While on a break in Donegal, James Fagan revisits snippets of his childhood and what exactly makes happy memories
Mountains, beaches, sunshine and rain. Hills, strands, pubs and golf courses. There are many places around the world that have all these things, yet to me there is only one place that truly captures their essence: a small little area on a quiet little peninsula in north-north-west Donegal, called Rosapenna. It has been a regular holiday destination throughout my childhood, be it in rented cottages or – if we decided to push the boat out – a weekend in the hotel.
I’m back up after almost three years, and the change is noticeable. There are more houses, more developments and changes to the layout of the golf course (a big deal, as you’ll find out in a moment). Seeing it really evoked a longing in my heart for those happy days, way back when.
I decide after having arrived to break off from my parents and go for a walk on Tramore, the beach where I threw tantrums if made walk it as a child. The walk takes me up over the original start to the golf course, now a track of dirt for a housing development which the recession has since flatlined. Yet as I round the bend to the beach I was sidelined by a freight train of nostalgia.

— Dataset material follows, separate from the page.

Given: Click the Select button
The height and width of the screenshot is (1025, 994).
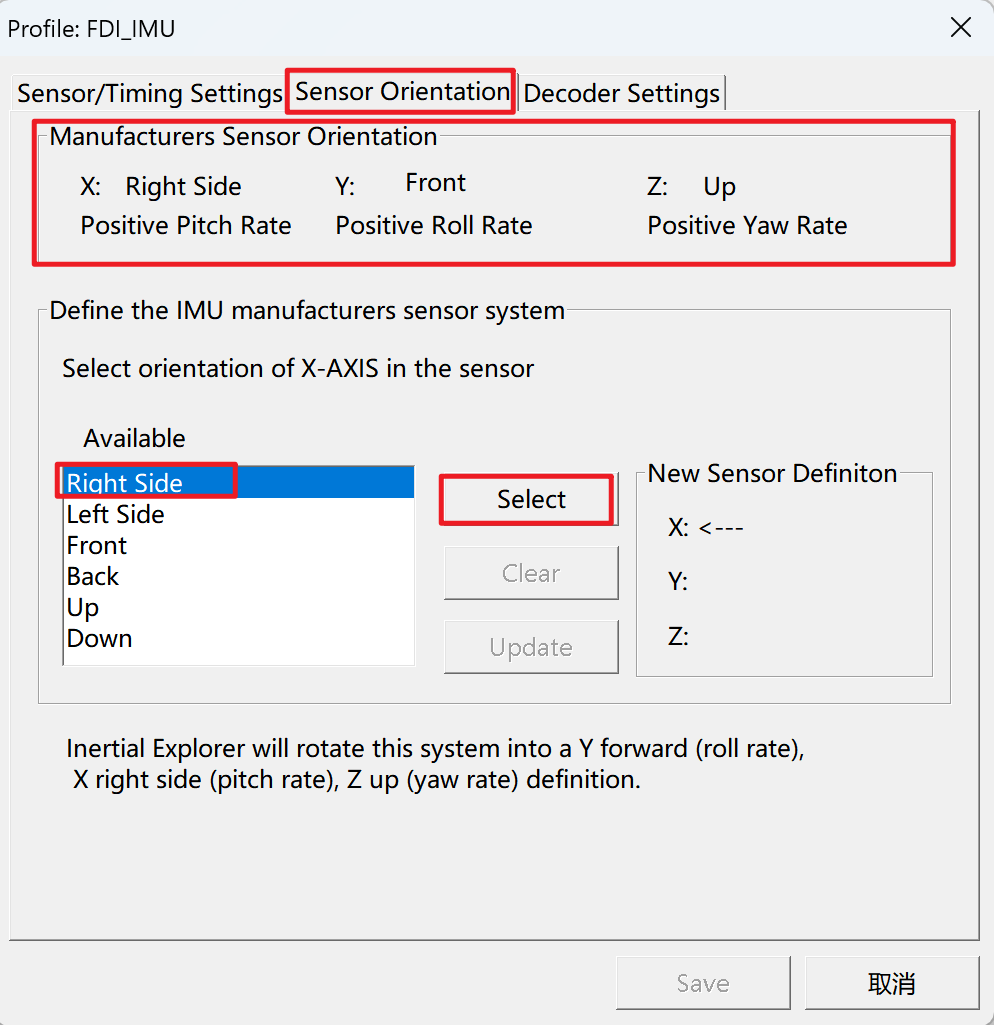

My nose fills with the woody smell of burning turf. Under my boots I feel the gravel path give way, after years of disuse and some heavy erosion. I look up and I can see the valley below, which makes up the front nine of the golf course (now with added clubhouse). As a child I would walk the course with my parents, enjoying the sun or listening to a tape on my brother’s Walkman I had borrowed (read ‘nicked’). I think it was one October lunchtime on the 5th hole that I defeated the Elite Four for the first time.
As I step down onto the beach the sand compresses, leaving gaping holes in the shape of my feet much like it would when I was three – or six, or ten, or all the other times I was here. Directly across from me there is a rocky outcrop of jet black igneous stone with yellow speckles. The rocks lie like petals, fallen haphazardly upon each other.
These rocks also hold special meaning; a whole summer full. Back in 1995 a heatwave crossed Ireland which coincided with our summer holiday. I think I spent pretty much all of those two weeks diving off the rocks into the sea, or exploring the rock pools with their red sea anemones. Yet now the rocks seem so much smaller; funny how the mind’s eye grows memories to larger than life.
My walk takes me along the beach stepping over arterial channels of water which run back to the lowering tide, crushing seashells and playing chicken with the incoming waves. Their roar is a better companion than any MP3 player ever could be. All around me I could see the landmarks of the area each holding its own memories: the forest park at Ards where I would go for picnics; the Capuchin Monastary beside it where I once met a Fr Pacificus, whose beard was almost waist length; and Muckish Mountain, covered with ice and snow, which reminded me of Glenveagh where one can also see the Mountain.
When I arrive back into the hotel I think back upon the walk I have taken – a literal trip down memory lane. While the moments are long gone, and the area changed from what it was, at its core it is still the same because I can look back into the past using that which is still there.
I think that when it comes to our lives, it is the little things within the larger picture which define whether we are happy – be they something simple such as beating a videogame or slightly more out of the ordinary like meeting an eccentric monk.
On this trip I visited Glenveagh again. Golden eagles were introduced to the park in 2002, and it had been my dream to see one. This trip I finally did; the ranger had one down to show off to visitors. That moment will become one of the little things I will remember with joy in later life.
Yet this philosophy of appreciating the little goals and mini adventures isn’t confined to holidays – it permeates our entire lives. This year in college I have taken on what some might call a masochistic level of extracurricular activities; however, these will ensure I have plenty of memories from college at the smaller, more personal level such as bantering in the Observer office or running a friend’s campaign for auditor. These will be the things which will weave together to create contentment when I look back on college, years from now. And looking back on my time with the Observer and in other places, I wouldn’t change a thing as the memories are awesome. See you in the funny pages.